Terus Kobarkan Semangat Perjuangan Arek-arek Suroboyo 10 Nopember 1945 untuk memberantas Korupsi, Terorisme dan Penyalahgunaan Narkoba

Selasa, 15 Januari 2019

Ini Klarifikasi Mendagri soal Keterangan Bupati Bekasi di Sidang Kasus Meikarta


KABARPROGRESIF.COM : (Jakarta) Menteri Dalam Negeri (Mendagri) Tjahjo Kumolo mengklarifikasi keterangan Bupati Bekasi Neneng Hassanah Yasin dalam persidangan kasus dugaan suap terkait perizinan proyek Meikarta di Kabupaten Bekasi.

Dalam persidangan pada Senin (14/1/2019), di Pengadilan Tipikor Bandung, Neneng menyebut nama Tjahjo saat menjawab pertanyaan jaksa KPK soal rapat pembahasan Izin Pemanfaatan Penggunaan Tanah (IPPT) terkait proyek Meikarta seluas 84,6 hektar.

Neneng mengatakan, Tjahjo meminta agar dirinya membantu perizinan Meikarta.

Menurut Neneng, hal itu disampaikan Tjahjo lewat ponsel Dirjen Otonomi Daerah Soni Sumarsono.

"Terkait Bu Neneng, saya telepon juga, sedang dalam rapat terbuka di Kemendagri yang membahas soal Meikarta sehingga di situ sudah disimpulkan, ditegaskan bahwa yang berwenang memberi izin itu adalah Bupati atas laporan Dirjen Otda," kata Tjahjo saat ditemui di Hotel JS Luwansa, Jakarta, Selasa (15/1/2019).

Saat berbicara via telepon, kata Tjahjo, ia meminta Neneng agar menyelesaikan polemik perizinan proyek Meikarta sesuai dengan aturan yang berlaku.

"Saya telepon Bupati harus selesai clear sesuai ketentuan yang ada, sesuai PTSP (Pelayanan Terpadu Satu Pintu).

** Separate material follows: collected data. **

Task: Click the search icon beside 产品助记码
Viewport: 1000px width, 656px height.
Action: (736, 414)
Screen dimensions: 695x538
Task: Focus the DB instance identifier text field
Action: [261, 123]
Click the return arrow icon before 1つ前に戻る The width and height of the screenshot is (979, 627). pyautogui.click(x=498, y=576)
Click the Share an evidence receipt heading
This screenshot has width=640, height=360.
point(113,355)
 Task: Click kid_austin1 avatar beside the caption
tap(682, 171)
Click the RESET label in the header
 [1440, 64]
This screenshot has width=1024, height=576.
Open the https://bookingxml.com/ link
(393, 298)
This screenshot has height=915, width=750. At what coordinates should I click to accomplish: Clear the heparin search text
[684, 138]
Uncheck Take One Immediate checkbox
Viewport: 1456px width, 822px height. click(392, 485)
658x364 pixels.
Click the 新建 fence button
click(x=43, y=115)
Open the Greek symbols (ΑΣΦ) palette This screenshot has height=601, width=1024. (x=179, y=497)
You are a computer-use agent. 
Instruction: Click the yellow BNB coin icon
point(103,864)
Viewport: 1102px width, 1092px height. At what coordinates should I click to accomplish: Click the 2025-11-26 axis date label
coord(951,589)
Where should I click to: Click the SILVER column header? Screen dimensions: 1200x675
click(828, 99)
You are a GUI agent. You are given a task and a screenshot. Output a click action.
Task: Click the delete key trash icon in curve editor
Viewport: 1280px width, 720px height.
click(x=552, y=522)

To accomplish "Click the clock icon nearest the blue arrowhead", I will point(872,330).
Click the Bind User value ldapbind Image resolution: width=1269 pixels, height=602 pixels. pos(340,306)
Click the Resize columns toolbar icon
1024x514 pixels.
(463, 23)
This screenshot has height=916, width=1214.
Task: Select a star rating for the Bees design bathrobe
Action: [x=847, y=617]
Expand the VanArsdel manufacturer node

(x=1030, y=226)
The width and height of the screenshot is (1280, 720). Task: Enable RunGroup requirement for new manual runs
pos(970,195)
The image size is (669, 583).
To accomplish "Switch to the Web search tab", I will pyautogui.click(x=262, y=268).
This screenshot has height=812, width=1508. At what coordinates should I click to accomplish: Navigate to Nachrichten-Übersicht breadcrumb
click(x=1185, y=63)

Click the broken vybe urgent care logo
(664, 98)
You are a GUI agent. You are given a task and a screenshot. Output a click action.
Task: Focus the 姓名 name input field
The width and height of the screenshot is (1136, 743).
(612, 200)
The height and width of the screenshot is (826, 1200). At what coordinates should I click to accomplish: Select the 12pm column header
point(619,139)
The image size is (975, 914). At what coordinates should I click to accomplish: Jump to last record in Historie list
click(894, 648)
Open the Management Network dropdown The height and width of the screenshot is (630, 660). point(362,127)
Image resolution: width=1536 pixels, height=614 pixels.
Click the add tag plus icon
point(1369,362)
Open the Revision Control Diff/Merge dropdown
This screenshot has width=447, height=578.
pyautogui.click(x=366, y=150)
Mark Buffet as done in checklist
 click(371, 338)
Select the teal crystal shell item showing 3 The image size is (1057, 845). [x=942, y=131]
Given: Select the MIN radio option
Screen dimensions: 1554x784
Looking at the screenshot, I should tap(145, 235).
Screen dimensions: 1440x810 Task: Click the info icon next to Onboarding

Ya dibantu segera proses izinnya dan dia kan sudah menjelaskan di pengadilan dia jawab siap sesuai dengan peraturan, kan," papar Tjahjo.

Menurut Tjahjo, pada waktu itu ia menekankan kepada Pemerintah Kabupaten Bekasi dan Pemerintah Provinsi Jawa Barat agar polemik perbedaan kewenangan menghambat investasi proyek tersebut diselesaikan.

"Dibantu supaya cepat selesai, ini investasi yang besar di daerah terhambat karena masing-masing tumpang tindih, izinnya, maka Kemendagri berinisiatif mengundang gubernur dan pemerintah kabupaten atas saran RDP (Rapat Dengar Pendapat) DPR," kata Tjahjo.

"Jangan sampai investasi itu terhambat karena itu investasi di daerah harus didorong. Tapi sesuai aturan. Soal kemudian dalam proses ada kasus oleh KPK ya itu bukan kewenangan saya," lanjut dia.

Hal senada juga disampaikan oleh Kepala Pusat Penerangan Kemendagri Bahtiar.

Menurut dia, pada waktu itu polemik Pemkab Bekasi dan Pemprov Jawa Barat terkait perizinan Meikarta sudah menjadi perhatian publik.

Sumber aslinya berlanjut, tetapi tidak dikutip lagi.